(Stored items)
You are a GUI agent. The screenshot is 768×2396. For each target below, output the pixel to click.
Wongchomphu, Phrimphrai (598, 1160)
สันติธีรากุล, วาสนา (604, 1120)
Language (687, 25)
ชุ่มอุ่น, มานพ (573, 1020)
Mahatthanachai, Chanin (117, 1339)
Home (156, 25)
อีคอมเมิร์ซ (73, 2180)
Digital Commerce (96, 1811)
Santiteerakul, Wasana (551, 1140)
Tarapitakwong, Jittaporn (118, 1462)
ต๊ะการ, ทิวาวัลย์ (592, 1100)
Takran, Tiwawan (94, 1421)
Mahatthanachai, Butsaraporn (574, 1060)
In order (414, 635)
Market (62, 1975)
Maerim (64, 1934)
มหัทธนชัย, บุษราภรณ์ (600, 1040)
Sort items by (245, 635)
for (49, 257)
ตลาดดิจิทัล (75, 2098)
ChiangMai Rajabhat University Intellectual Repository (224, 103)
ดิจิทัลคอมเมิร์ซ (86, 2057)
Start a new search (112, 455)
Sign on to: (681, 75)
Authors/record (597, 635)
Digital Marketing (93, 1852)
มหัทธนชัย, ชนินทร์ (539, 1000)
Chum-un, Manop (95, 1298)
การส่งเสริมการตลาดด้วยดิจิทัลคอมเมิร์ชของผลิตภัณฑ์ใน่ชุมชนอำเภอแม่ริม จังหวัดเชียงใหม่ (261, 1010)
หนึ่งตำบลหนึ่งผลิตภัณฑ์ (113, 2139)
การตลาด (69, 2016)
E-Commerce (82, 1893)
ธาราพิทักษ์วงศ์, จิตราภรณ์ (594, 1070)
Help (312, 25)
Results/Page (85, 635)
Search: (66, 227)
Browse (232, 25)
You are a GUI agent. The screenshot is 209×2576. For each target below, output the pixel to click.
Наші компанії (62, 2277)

§ **TASK DIRECTIONS**:
Could the data above be returned exactly as it stands?

§ **TASK OUTPUT**:
You are a GUI agent. The screenshot is 768×2396. For each target below, output the pixel to click.
Wongchomphu, Phrimphrai (598, 1160)
สันติธีรากุล, วาสนา (604, 1120)
Language (687, 25)
ชุ่มอุ่น, มานพ (573, 1020)
Mahatthanachai, Chanin (117, 1339)
Home (156, 25)
อีคอมเมิร์ซ (73, 2180)
Digital Commerce (96, 1811)
Santiteerakul, Wasana (551, 1140)
Tarapitakwong, Jittaporn (118, 1462)
ต๊ะการ, ทิวาวัลย์ (592, 1100)
Takran, Tiwawan (94, 1421)
Mahatthanachai, Butsaraporn (574, 1060)
In order (414, 635)
Market (62, 1975)
Maerim (64, 1934)
มหัทธนชัย, บุษราภรณ์ (600, 1040)
Sort items by (245, 635)
for (49, 257)
ตลาดดิจิทัล (75, 2098)
ChiangMai Rajabhat University Intellectual Repository (224, 103)
ดิจิทัลคอมเมิร์ซ (86, 2057)
Start a new search (112, 455)
Sign on to: (681, 75)
Authors/record (597, 635)
Digital Marketing (93, 1852)
มหัทธนชัย, ชนินทร์ (539, 1000)
Chum-un, Manop (95, 1298)
การส่งเสริมการตลาดด้วยดิจิทัลคอมเมิร์ชของผลิตภัณฑ์ใน่ชุมชนอำเภอแม่ริม จังหวัดเชียงใหม่ (261, 1010)
หนึ่งตำบลหนึ่งผลิตภัณฑ์ (113, 2139)
การตลาด (69, 2016)
E-Commerce (82, 1893)
ธาราพิทักษ์วงศ์, จิตราภรณ์ (594, 1070)
Help (312, 25)
Results/Page (85, 635)
Search: (66, 227)
Browse (232, 25)
You are a GUI agent. The screenshot is 209×2576. For each target below, output the pixel to click.
Наші компанії (62, 2277)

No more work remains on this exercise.